GNOLI, Domenico
Poeta e critico, nato il 6 novembre 1838 a Roma, dove morì il 12 aprile 1915. Abbandonò per tempo la professione legale per darsi all'insegnamento, dapprima a Roma, poi (1880-81) all'università di Torino. Nel 1882 fu nominato direttore della Biblioteca Vittorio Emanuele di Roma, che resse per un venticinquennio, passando poi alla Lancisiana e quindi all'Angelica della stessa città. Viva nella sua famiglia la tradizione poetica; poetesse le sorelle Teresa ed Elena, di cui la prima (1833-1886) godé fama soprattutto come improvvisatrice. Lo Gnoli esordi con un volumetto di Versi (Imola 1871), pubblicati con lo pseudonimo di Dario Gaddi, che non si discostano molto da quelli degli altri scrittori della cosiddetta scuola romana. Seguirono, col vero nome dell'autore, le Odi tiberine (Roma e Torino 1879) e le Nuove odi tiberine (Roma 1885, ristampate in parte, con l'aggiunta di nuove poesie, in Vecchie e nuove odi tiberine, Bologna 1898). In seguito lo Gn. si trasformò in una poetessa, Gina D'Arco; ma il volumetto di versi pubblicati in tale veste (Eros, Roma 1896) mostra che non fu trasformazione felice. Felicissima invece quella in Giulio Orsini, le cui poesie (Fra terra ed astri, Roma-Torino 1903: due saggi erano apparsi a Roma già nel 1901) suscitarono grande scalpore. Critici anche illustri credettero veramente giovane l'autore di quei versi, che sotto molti aspetti sono effettivamente nuovi e precorrono molti dei motivi caratteristici della poesia del Novecento. Lo Gn. era stato tratto al travestimento - svelato solo tardi - da ragioni di convenienza pratica: ma il caso di quest'uomo più che sessantenne che può operare in sé stesso una radicale trasformazione (l'amore veramente giovanile per Vittoria Aganoor, che gl'ispira questi versi, è un aspetto e non la causa della trasformazione stessa) è forse unico nella letteratura italiana. I versi posteriori (raccolti in Poesie edite e inedite, Roma-Torino 1907, volume che comprende il poemetto Iacovella, del 1905; cfr. inoltre i postumi Canti del Palatino, Milano 1923) rappresentano un tentativo da parte del nuovo Gnoli di allargare sempre più la sfera della propria poesia. Lo Gn. è in comunione fantastica con la natura, il suo dolore è il dolore di tutte le cose che lo circondano: sorta di panteismo pessimistico non privo di originalità e di vigore.
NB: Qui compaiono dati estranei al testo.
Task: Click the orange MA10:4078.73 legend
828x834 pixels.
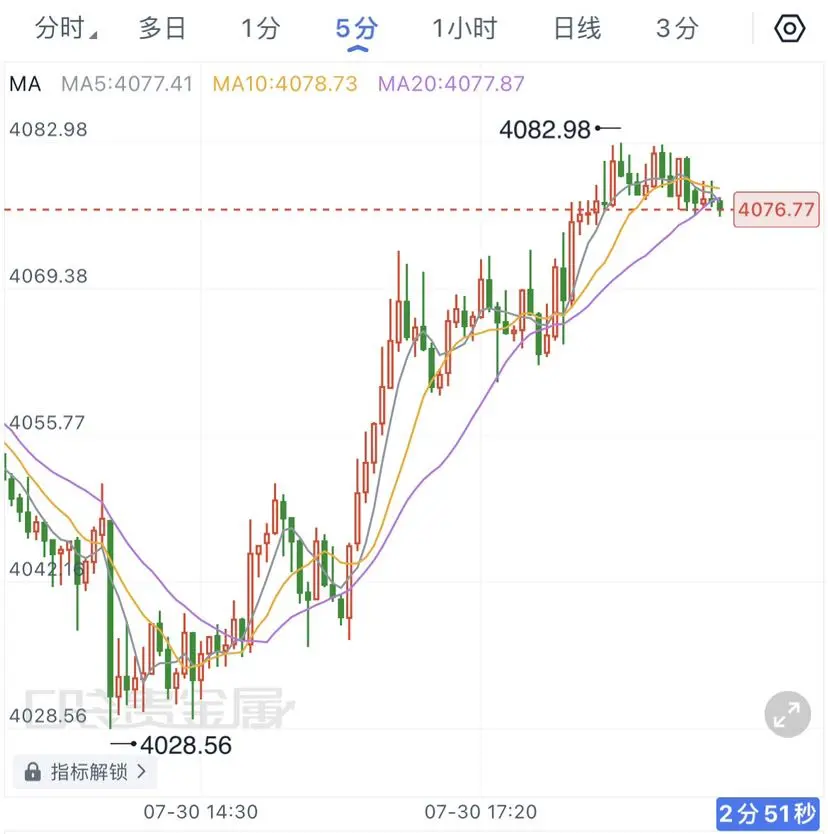Action: pos(285,84)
Non è senza importanza per la comprensione dello Gn. poeta la sua opera di critico e di commosso rievocatore della vecchia Roma, specie del Cinquecento e del Seicento. I numerosi studî dello Gn. - che hanno importanza anche per sé stessi - sono sparsi nella Nuova Antologia, da lui diretta per molti anni, nell'Arch storico dell'arte, da lui fondato nel 1888, e in parte riassunti nel volume Have Roma (Roma 1909). Cfr. anche gli Studi letterari (Bologna 1883).
Bibl.: L'introduzione che lo Gn. premise alla sua antologia, I poeti della scuola romana, Bari 1913, ha valore anche autobiografico. Cfr. inoltre: A. Graf, in Nuova Antol., 1° aprile 1904; C. Calcaterra, in Studi critici, Asti 1911; B. Croce, La lett. d. nuova Italia, IV, 3ª ed., Bari 1929, pp. 157-166; M. De Camillis, D.G., Napoli s.a.